I got a very positive comment on Monday from a reader about my last post on fonts. As a result, I’d like to talk about fonts with more depth. Maybe this will be the first in a series – you never know! Also, if you’re one of those persnickety types who care about proper terminology, I’m going to be using “font” and “typeface” interchangeably – Microsoft won the battle of blending those two terms long ago.
As an experiment, I’m going to discuss a font that my production teacher raves about in almost every class: Caslon. In this case, I have access to the Adobe Caslon Pro version available through Adobe CS4. Below you can see the font in all its glory, with both upper and lower case alphabets, and a few pangram sentences thrown in for good measure:
Now, although this may be so obvious that it should go without saying, Caslon is a serif font. See the little strokes at the ends of the letters like the lower case x and w? Those are serifs – and the presence or absence of serifs in a font is (probably) the most important aesthetic identifier in typography. Serifs came into place as early typesetters tried to imitate the strokes and flourishes that accompanied earlier hand-written texts. Now, the majority of printed material we read uses serif fonts because we’re so historically used to them, and also because the serifs themselves help our eyes track the baseline of the text as we read.
But I digress.
So, Caslon is a serif font. What’s really interesting is how this font slants certain serifs: take a look at E, F, T, Z, and to a lesser extent C and G. The slants there are quite visible and extreme – for comparison, open up whatever word processor is on your computer and type the same capital letters in other (more easily accessible) serif fonts like Times New Roman, Garamond, Book Antiqua or Georgia. You’ll notice that in some fonts, like Garamond, the serifs can be both vertical and slanted in the same letter; in contrast, Book Antiqua’s vertical serifs stay vertical.

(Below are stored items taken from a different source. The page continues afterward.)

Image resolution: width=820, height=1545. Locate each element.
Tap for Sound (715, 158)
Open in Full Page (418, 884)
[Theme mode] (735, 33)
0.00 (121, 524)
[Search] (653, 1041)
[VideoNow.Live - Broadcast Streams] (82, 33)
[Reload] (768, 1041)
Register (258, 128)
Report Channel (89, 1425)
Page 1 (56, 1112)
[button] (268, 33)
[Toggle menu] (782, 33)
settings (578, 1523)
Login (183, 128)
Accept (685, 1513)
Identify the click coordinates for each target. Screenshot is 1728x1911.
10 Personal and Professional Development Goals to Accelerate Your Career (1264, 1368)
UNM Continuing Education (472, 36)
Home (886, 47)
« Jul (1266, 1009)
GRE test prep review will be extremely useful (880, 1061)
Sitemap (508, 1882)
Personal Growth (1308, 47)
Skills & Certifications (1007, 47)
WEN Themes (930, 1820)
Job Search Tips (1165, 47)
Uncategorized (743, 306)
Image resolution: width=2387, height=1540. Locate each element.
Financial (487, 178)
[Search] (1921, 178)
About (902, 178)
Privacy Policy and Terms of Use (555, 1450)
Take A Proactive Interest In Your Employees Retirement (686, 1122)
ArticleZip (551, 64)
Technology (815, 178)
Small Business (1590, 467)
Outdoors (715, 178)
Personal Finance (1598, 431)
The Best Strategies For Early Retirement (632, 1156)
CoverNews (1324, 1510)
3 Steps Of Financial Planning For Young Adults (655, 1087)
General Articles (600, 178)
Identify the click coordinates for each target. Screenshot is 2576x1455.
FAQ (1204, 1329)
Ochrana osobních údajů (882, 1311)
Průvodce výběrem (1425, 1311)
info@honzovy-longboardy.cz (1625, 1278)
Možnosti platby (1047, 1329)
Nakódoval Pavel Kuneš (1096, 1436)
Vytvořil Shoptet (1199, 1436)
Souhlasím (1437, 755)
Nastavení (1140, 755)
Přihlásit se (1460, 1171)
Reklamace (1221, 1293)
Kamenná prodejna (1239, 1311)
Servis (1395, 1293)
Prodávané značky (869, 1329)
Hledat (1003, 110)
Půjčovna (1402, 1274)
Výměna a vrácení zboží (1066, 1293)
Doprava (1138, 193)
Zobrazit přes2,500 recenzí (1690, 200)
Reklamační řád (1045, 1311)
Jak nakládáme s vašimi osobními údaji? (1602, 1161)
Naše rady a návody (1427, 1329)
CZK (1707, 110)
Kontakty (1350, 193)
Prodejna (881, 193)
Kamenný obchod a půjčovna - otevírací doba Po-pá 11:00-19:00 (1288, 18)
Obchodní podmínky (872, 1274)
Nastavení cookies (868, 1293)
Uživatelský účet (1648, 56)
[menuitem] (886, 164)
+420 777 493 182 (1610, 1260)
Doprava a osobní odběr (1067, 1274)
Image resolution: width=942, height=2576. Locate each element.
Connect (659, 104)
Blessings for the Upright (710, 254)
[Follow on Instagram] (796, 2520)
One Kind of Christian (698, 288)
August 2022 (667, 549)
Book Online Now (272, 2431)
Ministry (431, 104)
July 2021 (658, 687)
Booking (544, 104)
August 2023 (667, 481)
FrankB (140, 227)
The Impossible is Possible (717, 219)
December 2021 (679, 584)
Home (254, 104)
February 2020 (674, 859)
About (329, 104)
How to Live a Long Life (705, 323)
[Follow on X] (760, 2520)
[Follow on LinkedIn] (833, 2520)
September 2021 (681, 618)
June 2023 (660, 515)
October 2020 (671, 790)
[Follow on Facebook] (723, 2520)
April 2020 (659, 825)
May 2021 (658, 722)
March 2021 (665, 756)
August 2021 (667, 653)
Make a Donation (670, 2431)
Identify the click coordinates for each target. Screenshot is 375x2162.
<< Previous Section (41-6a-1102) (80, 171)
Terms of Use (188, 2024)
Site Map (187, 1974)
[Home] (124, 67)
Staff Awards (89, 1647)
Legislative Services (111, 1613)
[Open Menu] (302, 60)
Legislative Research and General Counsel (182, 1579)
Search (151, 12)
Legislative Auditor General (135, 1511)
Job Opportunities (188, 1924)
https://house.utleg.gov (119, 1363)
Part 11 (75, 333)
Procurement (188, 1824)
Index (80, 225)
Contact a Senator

Another thing to notice is that all the serifs in Caslon flow smoothly into the main strokes of their respective letters. If you zoom in close enough, you can see that there’s a slight curve connecting the serif to the letter’s body. This tends to make the font gentler on the eye. This is also what’s known as “bracketing” – compare this to a font like Courier, where the serifs all join the letters at strict ninety-degree angles.
So far, this font is pretty normal – it shares a lot of characteristics with other fonts that are built into office software suites. The thing that really got me puzzling about this font – at lower point sizes, at least – is how the ascenders and descenders looked, and especially how the lower case w looked. It’s not as visible in this image because the letters are so large, but at smaller font sizes the middle point in the w doesn’t align horizontally with the two endpoints. I haven’t quite convinced myself that the little depression in the middle isn’t just a trick of the eye. Other than that, at smaller sizes the ascenders and descenders (the extended strokes that occur in such letters as b, d, q, and p, for example) appear to taper towards the ends. Again, this quirk appears to disappear when the text gets larger. Overall, at smaller sizes this font appears slightly off-kilter – like it’s just waiting to adorn the opening credits sequence of a Tim Burton movie.
Before we go, I want to talk about a new rule I’ve decided upon for fonts: all fonts must have at least one extravagant or distinguishing feature or stroke. As I mentioned previously, I love the little curled-up tail at the end of the R in Clarendon. Here, I love the tail at the end of the capital Q. Look at that thing! It stretches out and goes sideways like nothing else in the font, yet it still looks dignified and in keeping with the rest of the alphabet. Capital Q, you are the brave peacock of the Caslon typeface, and for that, we salute you!